Hukum dan sanksi dapat diibaratkan dua sisi uang yang satu saling melengkapi. Hukum tanpa sanksi snagat sulit melakukan penegakan hukum, bahkan dapat dikatakan bahwa norma sosial tanpa hukum dalam arti kaidah akan terjadi kesewenang-wenangan penguasa. Sanksi selalu terkait dnegan norma hukum atau kaidah hukum dengan norma-norman lainnya, mislanya norma kesusilaan, norma agama atau kepercayaan, norma sopan santun.

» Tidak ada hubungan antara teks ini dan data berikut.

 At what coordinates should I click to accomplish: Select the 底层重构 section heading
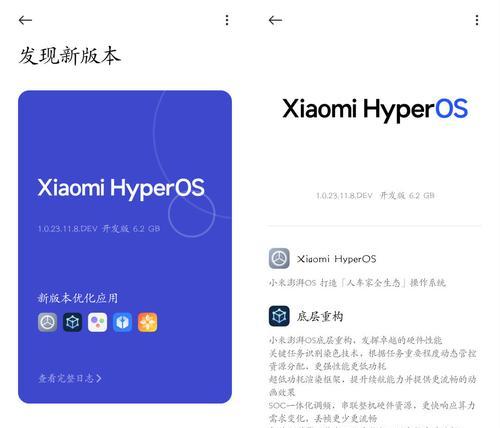pos(320,316)
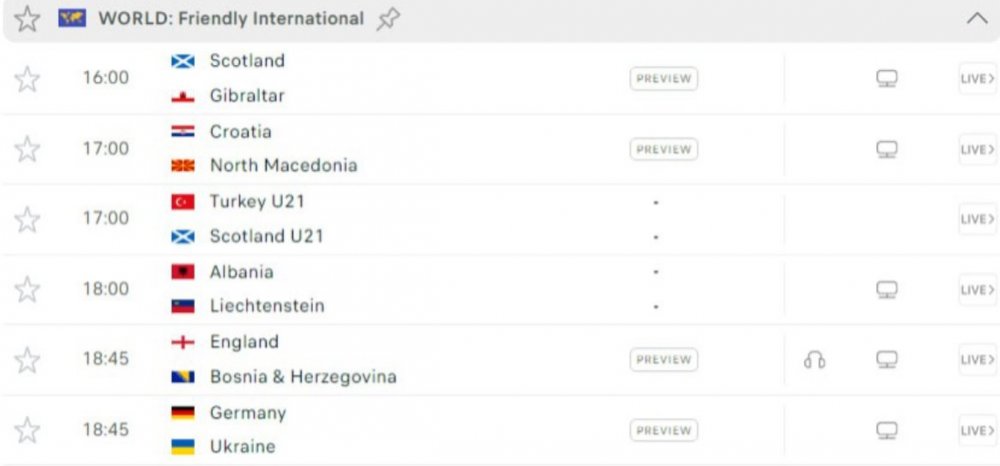1000x466 pixels.
Task: Click headphones audio icon for England match
Action: (x=814, y=359)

Dengan sanksilah maka dapat dibedakan antara norma hukum dengan norma lainnya sebagaimana dikatakan oleh Hans Kelsen sebagai berikut, bahwa :
“Perbedaan mendasar anatar hukum dan moral adalah : hukum merupakan tatanan pemaksa, yakni sebuah ttanan norma yang berupaya mewujudkan perilaku tertentu dengan memberikan tindakan paksa yang diorganisir secara sosial kepada perilaku yang sebaliknya, sedangkan moral merupakan tatanan sosial yang tidak memiliki sanksi semacam itu. Sanksi dari tatanan moral hanyalah kesetujuan atas perilaku yang sesuai norma dan ketidaksetujuan terhadap perilaku yang bertentangan dengan norma, dan tidak ada tindakan paksa yang diterapkan sebagai sanksi..”

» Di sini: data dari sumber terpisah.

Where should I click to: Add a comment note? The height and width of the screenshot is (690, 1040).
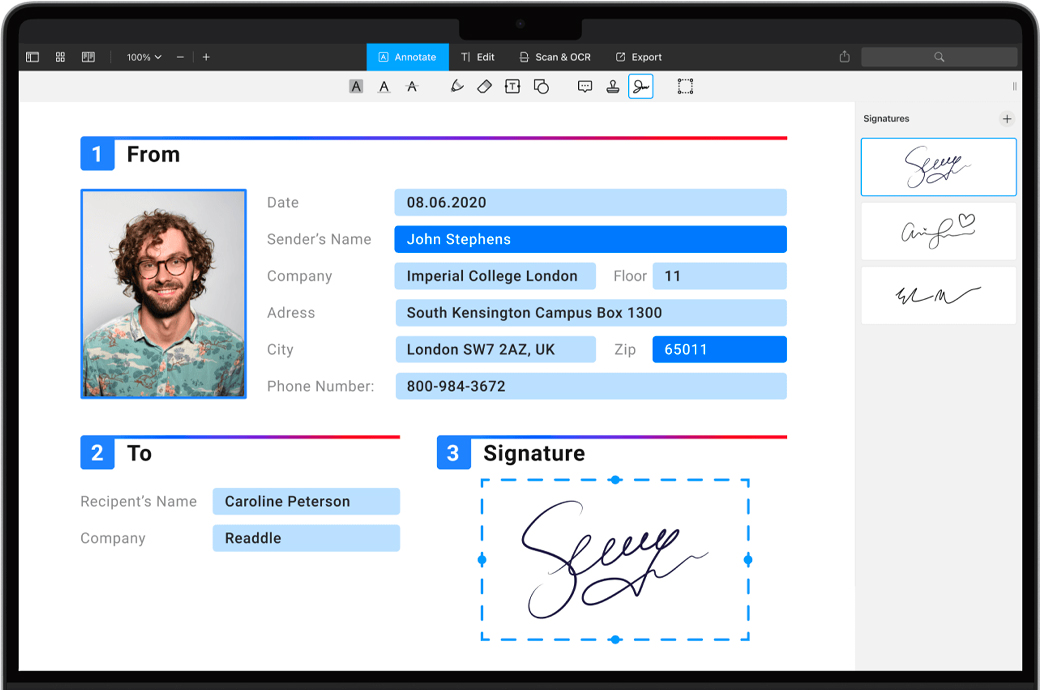[585, 87]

Selain norma hukum terdapat norma sosial yang mengatur perilaku manusia terhadap sesamana, yang biasa disebut “moral” dan disiplin ilmu yang ditujukan untuk memahami dan menjealskannya disebut “etika”. Antara keadilan dan kepastian hukum tercakup hubungan moral dnegan hukum positif. Bila keadilan merupakan dalil atau tujuan dari moral, maka kepastian hukum merupakan tujuan dari hukum positif. Di mana tidak ada kepastian hukum, disitu tidak ada keadilan.
Bila keadilan bersifat relatif, maka kepastian hukumlah yang menjadi kebenaran.
Meskipun kaidah-kaidah kepercayaan, kesusilaan, dan kesopanan juga memiliki sanksi, akan tetapi karena sifat sanksinya yang tidak tegas, sehingga ketentuan kaidah-kaidah tersebut cenderung diabaikan oleh anggota masyarakat.
Untuk itulah, kaidah hukum dengan sanksinya yang „istimewa”, dibuat untuk menutupi kelemahan tersebut.
Keistimewaan sanksi kaidah hukum, adalah sebagai berikut :
a. Sifat sanksinya yang tegas, dapat dipaksakan (melalui aparat pelaksanaan hukum) secara langsung termasuk kepada mereka yang tidak sukarela (tidak memiliki kesadaran hukum) untuk menaatinya.
Ketegasan sanksi hukum juga dapat dilihat pada penjatuhan sanksi yang dapat memaksa seseornag untuk mentaatinya, seperti : penjara, denda, dan sebagainya.
b. Sanksi kaidah hukum bersifat eksternal, ada paksaan dari luar diri manusia untuk mentaatinya. Paksaan dari luar ini, tentu saja, lebih efektif dibandingkan sanksi-sanksi yang bersifat internal (rasa menyesal, berdosa), oleh karena seseorang yang tidak mentaati kaidah hukum secara sadar, akan dipaksakan untuk itu.
c. Sanksi kaidah hukum berasal dari pemegang otoritas di masayrakat, yaitu negara, sehingga kemungkinan pemaksaan dengan menggunakan alat-alat kekuasaan negara, akan lebih menjamin terlaksananya kaidah- kidah sosial yang lain.
3
3 Lukman Snatoso AZ dan Yahyanto, Pengantar Ilmu Hukum, Yogyakarta, 2014. hlm. 51-67.
C. LATIHAN SOAL / TUGAS Soal :
1. Apa saja keistimewaan dari sanksi dalam penegakan hukum? jelaskan!
2. Apa perbedaan mendasar antara hukum dan moral? Jelaskan!
3. Apa makna dari kaidah hukum? Jelaskan!
4. Sebutkan dan jelaskan sifat-sifat dari kaidah hukum!
D. DAFTAR PUSTAKA Buku :
R.Soeroso, Pengantar Ilmu Hukum, Sinar Grafika, Jakarta, 1996.
Frence M.Wantu, Pengantar Ilmu Hukum, Reviva cendekia, Gorontalo.
Lukman Snatoso AZ dan Yahyanto, Pengantar Ilmu Hukum, Yogyakarta, 2014.